O efeito multiplicador, porém, pode não ser fácil. Como tudo na Amazônia, as pressões contrárias também têm proporções gigantescas. “Mudar a cultura ambiental é um trabalho de gerações”, lembra Paulo Amaral, pesquisador do Imazon. A prova de fogo está no próximo passo após o CAR. Os donos de imóveis deverão obter o Licenciamento de Atividade Rural, documento que prevê, entre outras coisas, a solução para o passivo ambiental. O gargalo continua sendo a Reserva Legal – a porção de cobertura florestal na propriedade – e a recomposição das Áreas de Preservação Permanente (APP).

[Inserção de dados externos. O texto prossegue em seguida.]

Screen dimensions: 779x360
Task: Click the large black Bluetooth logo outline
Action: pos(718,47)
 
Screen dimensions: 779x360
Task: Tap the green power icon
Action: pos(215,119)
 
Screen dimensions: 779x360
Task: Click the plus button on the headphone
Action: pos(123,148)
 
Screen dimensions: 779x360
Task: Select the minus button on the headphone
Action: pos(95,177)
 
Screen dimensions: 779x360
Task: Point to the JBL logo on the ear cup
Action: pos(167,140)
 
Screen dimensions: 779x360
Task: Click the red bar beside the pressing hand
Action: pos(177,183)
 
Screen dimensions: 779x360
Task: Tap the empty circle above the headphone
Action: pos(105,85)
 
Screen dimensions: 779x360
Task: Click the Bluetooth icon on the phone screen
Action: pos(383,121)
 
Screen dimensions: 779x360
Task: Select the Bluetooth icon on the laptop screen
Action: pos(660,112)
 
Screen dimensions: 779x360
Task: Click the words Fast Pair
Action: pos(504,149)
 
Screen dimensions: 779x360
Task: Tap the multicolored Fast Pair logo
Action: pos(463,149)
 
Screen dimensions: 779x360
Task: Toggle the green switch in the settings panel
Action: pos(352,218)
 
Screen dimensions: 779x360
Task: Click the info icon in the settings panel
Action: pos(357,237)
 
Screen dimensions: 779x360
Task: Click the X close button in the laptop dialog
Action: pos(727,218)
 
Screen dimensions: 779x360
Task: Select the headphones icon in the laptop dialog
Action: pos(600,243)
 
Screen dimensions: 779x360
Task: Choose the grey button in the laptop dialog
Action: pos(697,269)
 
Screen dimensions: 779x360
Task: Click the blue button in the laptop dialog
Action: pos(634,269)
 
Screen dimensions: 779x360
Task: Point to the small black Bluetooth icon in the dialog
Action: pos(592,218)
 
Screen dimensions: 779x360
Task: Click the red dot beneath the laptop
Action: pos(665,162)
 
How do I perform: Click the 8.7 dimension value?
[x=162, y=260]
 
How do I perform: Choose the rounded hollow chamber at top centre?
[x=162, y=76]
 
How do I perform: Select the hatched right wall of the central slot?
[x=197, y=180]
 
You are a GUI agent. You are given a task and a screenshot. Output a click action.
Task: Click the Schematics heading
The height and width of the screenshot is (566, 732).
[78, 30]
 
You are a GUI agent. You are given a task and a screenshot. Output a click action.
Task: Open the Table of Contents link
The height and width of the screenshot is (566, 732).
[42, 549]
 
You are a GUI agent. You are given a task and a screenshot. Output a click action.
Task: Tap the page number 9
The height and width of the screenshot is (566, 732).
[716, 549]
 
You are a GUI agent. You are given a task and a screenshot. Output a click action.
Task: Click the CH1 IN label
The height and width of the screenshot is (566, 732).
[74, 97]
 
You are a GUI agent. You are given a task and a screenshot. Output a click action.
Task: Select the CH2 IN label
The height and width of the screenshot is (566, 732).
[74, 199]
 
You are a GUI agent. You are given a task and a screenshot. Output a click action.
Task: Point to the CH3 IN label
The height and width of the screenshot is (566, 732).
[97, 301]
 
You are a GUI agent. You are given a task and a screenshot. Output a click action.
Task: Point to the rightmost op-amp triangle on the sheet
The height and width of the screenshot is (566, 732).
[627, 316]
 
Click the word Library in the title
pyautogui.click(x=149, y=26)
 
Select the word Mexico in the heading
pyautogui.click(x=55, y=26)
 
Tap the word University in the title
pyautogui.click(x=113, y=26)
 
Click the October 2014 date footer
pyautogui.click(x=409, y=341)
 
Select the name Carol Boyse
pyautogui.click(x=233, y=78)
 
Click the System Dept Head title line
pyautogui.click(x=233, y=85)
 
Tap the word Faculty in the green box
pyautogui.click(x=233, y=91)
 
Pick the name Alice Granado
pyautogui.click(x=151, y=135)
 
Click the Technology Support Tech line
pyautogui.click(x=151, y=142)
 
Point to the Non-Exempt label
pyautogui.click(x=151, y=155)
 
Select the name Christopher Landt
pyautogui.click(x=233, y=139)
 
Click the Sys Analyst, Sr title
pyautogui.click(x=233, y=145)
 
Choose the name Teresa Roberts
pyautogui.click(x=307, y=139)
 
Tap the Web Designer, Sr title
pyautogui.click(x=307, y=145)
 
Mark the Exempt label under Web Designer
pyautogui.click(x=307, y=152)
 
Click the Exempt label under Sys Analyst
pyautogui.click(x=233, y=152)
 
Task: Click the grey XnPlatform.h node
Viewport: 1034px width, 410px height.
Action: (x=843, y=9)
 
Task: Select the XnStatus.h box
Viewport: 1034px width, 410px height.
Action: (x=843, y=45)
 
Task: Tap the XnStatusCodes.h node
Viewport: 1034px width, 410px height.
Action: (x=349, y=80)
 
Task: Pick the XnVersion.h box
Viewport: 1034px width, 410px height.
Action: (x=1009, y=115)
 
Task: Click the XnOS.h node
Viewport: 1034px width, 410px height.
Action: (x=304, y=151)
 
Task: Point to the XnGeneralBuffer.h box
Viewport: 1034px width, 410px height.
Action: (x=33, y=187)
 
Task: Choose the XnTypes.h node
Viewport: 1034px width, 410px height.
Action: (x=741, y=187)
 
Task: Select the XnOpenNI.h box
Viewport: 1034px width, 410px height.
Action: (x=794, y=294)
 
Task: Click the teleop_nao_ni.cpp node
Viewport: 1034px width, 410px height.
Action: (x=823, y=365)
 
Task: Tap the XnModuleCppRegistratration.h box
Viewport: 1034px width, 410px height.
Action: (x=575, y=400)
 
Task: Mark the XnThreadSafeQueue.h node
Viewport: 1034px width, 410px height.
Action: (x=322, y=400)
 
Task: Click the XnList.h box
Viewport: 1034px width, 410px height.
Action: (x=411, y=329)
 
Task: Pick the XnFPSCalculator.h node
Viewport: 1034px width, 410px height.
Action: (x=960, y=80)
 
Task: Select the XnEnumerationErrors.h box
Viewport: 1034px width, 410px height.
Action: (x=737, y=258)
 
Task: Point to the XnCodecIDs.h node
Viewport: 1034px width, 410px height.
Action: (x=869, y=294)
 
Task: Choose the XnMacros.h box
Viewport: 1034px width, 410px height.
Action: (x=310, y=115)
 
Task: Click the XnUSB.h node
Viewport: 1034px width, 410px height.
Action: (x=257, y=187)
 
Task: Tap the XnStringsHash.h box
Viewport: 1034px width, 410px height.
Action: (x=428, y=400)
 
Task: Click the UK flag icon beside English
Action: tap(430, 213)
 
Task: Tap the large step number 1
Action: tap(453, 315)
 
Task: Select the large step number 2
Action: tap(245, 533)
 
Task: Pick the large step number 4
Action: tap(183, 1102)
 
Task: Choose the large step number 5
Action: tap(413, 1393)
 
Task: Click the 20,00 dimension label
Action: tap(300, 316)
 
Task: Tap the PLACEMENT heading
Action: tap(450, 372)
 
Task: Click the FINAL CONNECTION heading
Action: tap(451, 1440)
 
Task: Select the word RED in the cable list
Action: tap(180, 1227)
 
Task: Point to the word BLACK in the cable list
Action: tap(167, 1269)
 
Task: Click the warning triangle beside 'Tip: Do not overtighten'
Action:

Paragominas ainda não conhece o seu déficit, e o objetivo do convênio é trabalhar em cima desses dados na segunda fase do projeto. A experiência mais próxima que se tem registro é em Lucas do Rio Verde (MT), o primeiro município a ser 100% rastreado – e lá produtores e ambientalistas ainda buscam um acordo sobre como e onde compensar a floresta derrubada.

O desafio é manter esse espírito de preservação enquanto mudanças estruturais na economia da Amazônia não se firmam. O processo de valoração dos ativos pelos serviços ambientais prestados pela mata – água, biodiversidade, carbono – cresce de importância, mas ninguém prevê uma realidade nova em menos de dez anos.

No Pará, contas estimadas do governo apontam para um desembolso de R$ 15 bilhões para a recuperação de 7 milhões de hectares degradados, mais que os R$ 9 bilhões do PIB da pecuária. “A conclusão é que quem tem R$ 9 bilhões de riqueza não paga R$ 15 bilhões. Quem paga a conta hoje?”, questiona um fonte do governo.

Corrupção, vista grossa do Estado e a má-fé de alguns produtores também colocam em xeque as iniciativas inovadoras. Planos de manejo forjados ainda são detectados na Secretaria do Meio Ambiente.

Pressões como essas podem corroborar um número que deixou Paragominas em suspenso: a revisão para cima do desmatamento. Segundo dados consolidados do Instituto Nacional de Pesquisas Espaciais (Inpe), o desmate em 2009 pode ter subido dos 21 Km² estimados em novembro – queda substancial frente a 2008 – para 77 Km². As imagens serão analisadas e apresentadas esta semana. Se comprovadas, Paragominas corre o risco de voltar ao banco dos réus.